Why this skill matters
Sentence variety is useful when it carries an accurate relationship. Starting with a clear subject–verb core keeps the main message visible; cause, contrast, condition, and time clauses then add meaning. Splitting overloaded sentences is a strength because it protects the reader from unclear references and shifting verb time.
What you will be able to do
- Recognize complete clauses
- Control sentence boundaries
- Express logical relationships
- Vary structure safely
Use this repeatable method
- 1Write the core subject and verb.
- 2Add one relationship: cause, contrast, condition, or time.
- 3Check that references and verb time remain clear.
- 4Split the sentence if it carries more than two major ideas.
Complexity has a job
Use although for contrast, because for cause, if for condition, and when for time. Do not add clauses only to sound advanced.
Protect the main message
If the reader must reread to find the main action, shorten or split the sentence.
Build the skill deliberately
Begin without answer choices or a model response. Write the core subject and verb. Add one relationship: cause, contrast, condition, or time. Check that references and verb time remain clear. Split the sentence if it carries more than two major ideas. Then apply the same sequence to a fresh item or prompt: Rewrite five long sentences from an old response. Keep one relationship per connector and underline every subject–verb pair. Record what you did, where the process became uncertain, and the single decision you will repeat or change next time. This final note turns the activity into evidence for your next study session.
Controlled complexity
Weaker approach
Although the apartment that is farther because campus is busy, which includes utilities, it is predictable and I choose it.
Stronger approach
Although the apartment is farther from campus, it includes utilities, so the monthly cost is more predictable.
Why it works: Each connector expresses a real relationship and the main comparison remains visible.
Common mistakes to avoid
- Adding clauses only to make a sentence look advanced.
- Joining several major ideas without clear boundaries.
- Using a connector that does not match the logical relationship.
End-of-lesson activities
Apply what you learned
Complete a fill-in-the-blank, a true-or-false decision, and a multiple-choice scenario. You will see an explanation for every answer.

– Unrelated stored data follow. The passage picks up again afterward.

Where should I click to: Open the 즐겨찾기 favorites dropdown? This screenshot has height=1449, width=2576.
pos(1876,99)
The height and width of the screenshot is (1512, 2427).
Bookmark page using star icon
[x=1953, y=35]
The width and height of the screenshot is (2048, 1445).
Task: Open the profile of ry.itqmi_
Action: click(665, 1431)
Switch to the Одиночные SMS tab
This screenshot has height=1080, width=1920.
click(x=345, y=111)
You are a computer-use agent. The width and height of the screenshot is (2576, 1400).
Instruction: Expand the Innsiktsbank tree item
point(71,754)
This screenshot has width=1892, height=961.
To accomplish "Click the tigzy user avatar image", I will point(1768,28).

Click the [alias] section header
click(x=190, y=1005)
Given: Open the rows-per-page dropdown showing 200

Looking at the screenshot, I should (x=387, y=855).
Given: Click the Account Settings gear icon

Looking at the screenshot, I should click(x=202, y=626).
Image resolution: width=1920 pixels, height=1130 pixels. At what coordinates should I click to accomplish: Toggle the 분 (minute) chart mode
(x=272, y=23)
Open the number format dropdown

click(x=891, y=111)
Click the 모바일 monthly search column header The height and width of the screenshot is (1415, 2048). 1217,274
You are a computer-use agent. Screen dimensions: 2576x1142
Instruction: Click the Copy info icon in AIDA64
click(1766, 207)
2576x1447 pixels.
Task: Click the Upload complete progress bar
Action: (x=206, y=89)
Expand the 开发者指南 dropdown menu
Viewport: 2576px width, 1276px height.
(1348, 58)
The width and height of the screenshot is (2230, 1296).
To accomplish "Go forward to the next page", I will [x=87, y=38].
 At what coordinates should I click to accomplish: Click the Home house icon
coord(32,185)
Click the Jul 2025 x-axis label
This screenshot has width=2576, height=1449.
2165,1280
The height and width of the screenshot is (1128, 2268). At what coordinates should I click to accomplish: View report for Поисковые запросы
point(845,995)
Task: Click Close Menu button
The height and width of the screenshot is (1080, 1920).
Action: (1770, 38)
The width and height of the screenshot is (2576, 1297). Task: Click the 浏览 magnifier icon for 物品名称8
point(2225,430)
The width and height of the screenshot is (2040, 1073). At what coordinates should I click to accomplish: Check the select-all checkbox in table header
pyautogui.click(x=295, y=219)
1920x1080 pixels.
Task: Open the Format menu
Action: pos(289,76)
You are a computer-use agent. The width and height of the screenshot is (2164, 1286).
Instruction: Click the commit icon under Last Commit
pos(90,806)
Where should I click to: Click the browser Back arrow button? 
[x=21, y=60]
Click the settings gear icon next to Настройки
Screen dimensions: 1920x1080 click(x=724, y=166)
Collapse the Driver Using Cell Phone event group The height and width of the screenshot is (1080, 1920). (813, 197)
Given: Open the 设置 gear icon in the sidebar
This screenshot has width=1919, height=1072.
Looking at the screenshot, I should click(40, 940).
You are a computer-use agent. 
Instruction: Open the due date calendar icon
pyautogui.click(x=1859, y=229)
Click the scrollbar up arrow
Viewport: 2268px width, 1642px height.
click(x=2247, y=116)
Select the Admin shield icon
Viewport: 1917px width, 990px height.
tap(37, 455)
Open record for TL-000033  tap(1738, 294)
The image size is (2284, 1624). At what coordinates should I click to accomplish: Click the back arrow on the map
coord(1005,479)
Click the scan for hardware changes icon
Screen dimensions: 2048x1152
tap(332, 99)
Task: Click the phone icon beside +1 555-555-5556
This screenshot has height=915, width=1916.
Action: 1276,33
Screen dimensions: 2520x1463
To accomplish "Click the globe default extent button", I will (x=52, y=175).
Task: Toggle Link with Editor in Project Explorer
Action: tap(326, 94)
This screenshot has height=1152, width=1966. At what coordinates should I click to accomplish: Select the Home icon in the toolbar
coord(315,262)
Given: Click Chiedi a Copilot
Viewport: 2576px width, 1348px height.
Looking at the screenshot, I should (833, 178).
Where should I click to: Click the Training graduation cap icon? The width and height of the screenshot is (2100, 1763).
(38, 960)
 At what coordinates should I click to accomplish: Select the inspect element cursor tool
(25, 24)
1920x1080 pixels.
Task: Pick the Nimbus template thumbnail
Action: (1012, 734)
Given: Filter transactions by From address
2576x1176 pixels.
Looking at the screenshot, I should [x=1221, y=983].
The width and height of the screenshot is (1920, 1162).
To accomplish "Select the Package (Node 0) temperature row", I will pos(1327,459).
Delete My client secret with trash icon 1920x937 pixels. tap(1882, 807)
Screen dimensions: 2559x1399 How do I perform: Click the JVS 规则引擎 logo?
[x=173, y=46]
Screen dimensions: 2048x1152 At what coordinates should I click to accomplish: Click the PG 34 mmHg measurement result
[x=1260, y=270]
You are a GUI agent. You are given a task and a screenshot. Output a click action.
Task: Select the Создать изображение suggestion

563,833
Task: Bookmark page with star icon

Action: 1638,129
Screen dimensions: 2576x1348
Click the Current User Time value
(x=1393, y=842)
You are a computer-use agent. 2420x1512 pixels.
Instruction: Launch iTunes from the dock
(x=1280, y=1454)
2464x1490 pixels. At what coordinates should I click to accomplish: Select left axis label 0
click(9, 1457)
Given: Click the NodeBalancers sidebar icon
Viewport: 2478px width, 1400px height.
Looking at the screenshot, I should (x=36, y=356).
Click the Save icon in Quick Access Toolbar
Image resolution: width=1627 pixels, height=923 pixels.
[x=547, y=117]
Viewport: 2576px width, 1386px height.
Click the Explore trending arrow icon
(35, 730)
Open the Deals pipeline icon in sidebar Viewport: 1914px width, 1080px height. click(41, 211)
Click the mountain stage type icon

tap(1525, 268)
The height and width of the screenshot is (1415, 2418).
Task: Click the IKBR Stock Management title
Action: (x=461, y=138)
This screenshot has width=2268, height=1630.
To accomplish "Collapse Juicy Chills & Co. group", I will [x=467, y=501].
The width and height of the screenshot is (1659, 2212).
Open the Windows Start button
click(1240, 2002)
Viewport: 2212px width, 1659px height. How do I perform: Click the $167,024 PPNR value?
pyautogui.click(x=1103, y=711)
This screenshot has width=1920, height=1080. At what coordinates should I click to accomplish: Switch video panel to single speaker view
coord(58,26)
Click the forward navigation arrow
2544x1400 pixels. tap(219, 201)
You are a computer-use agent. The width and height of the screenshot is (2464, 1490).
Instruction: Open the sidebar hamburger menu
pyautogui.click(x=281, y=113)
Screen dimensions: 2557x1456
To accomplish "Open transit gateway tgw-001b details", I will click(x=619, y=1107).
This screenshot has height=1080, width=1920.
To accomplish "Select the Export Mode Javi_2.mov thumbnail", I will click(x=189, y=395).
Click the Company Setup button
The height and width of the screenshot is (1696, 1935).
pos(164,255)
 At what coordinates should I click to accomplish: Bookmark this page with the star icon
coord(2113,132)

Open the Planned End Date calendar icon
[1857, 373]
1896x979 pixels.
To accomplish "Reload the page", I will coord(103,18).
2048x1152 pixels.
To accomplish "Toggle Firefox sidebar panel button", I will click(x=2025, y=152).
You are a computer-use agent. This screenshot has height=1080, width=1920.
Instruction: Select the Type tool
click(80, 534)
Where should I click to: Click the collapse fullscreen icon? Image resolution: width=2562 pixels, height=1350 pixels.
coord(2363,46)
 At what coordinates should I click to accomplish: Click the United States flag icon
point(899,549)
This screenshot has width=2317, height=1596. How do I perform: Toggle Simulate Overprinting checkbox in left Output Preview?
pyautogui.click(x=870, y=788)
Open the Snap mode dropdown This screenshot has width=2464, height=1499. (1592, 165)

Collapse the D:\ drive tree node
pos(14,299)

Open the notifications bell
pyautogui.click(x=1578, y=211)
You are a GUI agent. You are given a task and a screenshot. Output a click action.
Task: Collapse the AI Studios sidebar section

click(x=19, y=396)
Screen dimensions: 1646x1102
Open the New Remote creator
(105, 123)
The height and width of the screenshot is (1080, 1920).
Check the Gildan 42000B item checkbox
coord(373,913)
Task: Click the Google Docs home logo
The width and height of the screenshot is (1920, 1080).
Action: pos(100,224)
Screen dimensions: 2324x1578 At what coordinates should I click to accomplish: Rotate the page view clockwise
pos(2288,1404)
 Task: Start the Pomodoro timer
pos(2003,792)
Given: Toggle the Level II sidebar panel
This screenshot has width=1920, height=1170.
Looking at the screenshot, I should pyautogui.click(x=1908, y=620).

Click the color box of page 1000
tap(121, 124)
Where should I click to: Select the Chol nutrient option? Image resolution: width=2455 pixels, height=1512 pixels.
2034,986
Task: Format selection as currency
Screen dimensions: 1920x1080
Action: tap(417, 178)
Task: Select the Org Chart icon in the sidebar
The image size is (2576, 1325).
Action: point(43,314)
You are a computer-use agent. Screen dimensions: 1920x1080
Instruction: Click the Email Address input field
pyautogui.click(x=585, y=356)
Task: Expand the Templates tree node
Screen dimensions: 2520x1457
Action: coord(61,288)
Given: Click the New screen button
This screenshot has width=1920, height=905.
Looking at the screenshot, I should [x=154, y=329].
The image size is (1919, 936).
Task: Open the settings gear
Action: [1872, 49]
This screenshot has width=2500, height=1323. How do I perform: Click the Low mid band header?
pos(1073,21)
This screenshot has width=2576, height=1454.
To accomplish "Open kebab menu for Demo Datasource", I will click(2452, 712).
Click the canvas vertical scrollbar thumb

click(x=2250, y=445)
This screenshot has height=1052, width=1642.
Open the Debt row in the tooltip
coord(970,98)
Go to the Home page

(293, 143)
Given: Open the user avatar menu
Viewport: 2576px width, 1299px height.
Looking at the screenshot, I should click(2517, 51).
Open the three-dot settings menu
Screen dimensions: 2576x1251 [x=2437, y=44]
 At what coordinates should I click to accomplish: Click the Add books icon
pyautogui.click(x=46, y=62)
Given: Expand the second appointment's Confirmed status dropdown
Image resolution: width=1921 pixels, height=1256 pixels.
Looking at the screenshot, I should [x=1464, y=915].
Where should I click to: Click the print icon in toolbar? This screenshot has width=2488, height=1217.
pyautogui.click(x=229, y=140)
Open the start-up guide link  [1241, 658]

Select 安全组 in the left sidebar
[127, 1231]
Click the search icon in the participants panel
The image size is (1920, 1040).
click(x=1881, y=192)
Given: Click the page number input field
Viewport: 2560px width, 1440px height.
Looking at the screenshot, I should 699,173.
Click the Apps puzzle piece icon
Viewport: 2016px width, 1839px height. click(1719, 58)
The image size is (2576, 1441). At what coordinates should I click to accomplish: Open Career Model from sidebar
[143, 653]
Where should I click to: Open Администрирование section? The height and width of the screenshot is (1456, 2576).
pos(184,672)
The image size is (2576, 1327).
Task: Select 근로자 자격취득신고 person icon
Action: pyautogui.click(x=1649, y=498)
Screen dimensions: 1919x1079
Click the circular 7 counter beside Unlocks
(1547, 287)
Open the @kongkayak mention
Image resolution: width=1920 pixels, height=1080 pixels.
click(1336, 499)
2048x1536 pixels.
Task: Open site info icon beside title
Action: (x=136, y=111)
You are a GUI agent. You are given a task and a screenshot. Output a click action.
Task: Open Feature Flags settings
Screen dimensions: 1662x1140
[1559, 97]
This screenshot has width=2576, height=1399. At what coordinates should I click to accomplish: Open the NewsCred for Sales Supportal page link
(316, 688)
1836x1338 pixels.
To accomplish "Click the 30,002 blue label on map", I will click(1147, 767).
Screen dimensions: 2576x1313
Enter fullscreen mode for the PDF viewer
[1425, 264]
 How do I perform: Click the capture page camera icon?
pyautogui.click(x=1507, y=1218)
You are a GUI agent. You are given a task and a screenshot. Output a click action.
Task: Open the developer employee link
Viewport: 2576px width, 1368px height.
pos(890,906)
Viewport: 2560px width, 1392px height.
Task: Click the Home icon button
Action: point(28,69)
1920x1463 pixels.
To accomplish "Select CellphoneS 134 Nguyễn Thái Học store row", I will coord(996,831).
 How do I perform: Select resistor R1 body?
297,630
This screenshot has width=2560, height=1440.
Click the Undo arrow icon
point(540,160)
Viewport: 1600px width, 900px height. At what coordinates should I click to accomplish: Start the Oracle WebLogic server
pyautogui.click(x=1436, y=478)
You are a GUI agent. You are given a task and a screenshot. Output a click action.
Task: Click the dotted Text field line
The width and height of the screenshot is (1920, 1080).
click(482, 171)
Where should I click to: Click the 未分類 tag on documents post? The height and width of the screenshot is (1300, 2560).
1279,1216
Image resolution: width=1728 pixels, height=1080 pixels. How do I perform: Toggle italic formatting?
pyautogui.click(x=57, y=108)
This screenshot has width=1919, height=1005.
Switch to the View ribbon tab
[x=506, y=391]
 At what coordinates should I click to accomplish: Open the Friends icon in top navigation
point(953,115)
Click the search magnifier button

Course glossary · 15 essential terms
Open this whenever a lesson uses an unfamiliar study or language term. Definitions are written for this course.
- Baseline
- A controlled first attempt used to identify current patterns, not to predict a guaranteed official result.
- CLB-oriented
- Preparation discussed in relation to Canadian Language Benchmarks without claiming that an unofficial activity issues a CLB or CELPIP result.
- Cohesion
- The clear flow between sentences and paragraphs created by logical order, reference, repetition, and appropriate connectors.
- Collocation
- Words that commonly occur together, such as meet a deadline, raise a concern, or reach an agreement.
- Concession
- A point from another side that a speaker or writer acknowledges before qualifying it or returning to the main position.
- Constraint
- A condition that limits a possible answer, such as time, cost, eligibility, location, or availability.
- Distractor
- An incorrect answer designed to appear plausible, often by repeating words while changing the underlying meaning.
- Evidence
- The exact word, sentence, audio cue, visual detail, or task requirement that supports a decision.
- Inference
- A conclusion strongly supported by available clues even when it is not stated in exactly the same words.
- LRWS
- Listening, Reading, Writing, and Speaking—the four skills assessed in CELPIP-General.
- Paraphrase
- The same meaning expressed accurately with different vocabulary or sentence structure.
- Register
- The level and style of language chosen for a relationship and purpose, such as friendly, neutral, firm, or professional.
- Stance
- A person's position or judgment on an issue, including the degree of support, opposition, or uncertainty.
- Task family
- A recurring question or response type that requires a specific decision process, such as Reading for Viewpoints or Giving Advice.
- Transfer
- Applying a strategy or correction successfully to fresh material rather than only recognizing it in a familiar example.
Practice action
Rewrite five long sentences from an old response. Keep one relationship per connector and underline every subject–verb pair.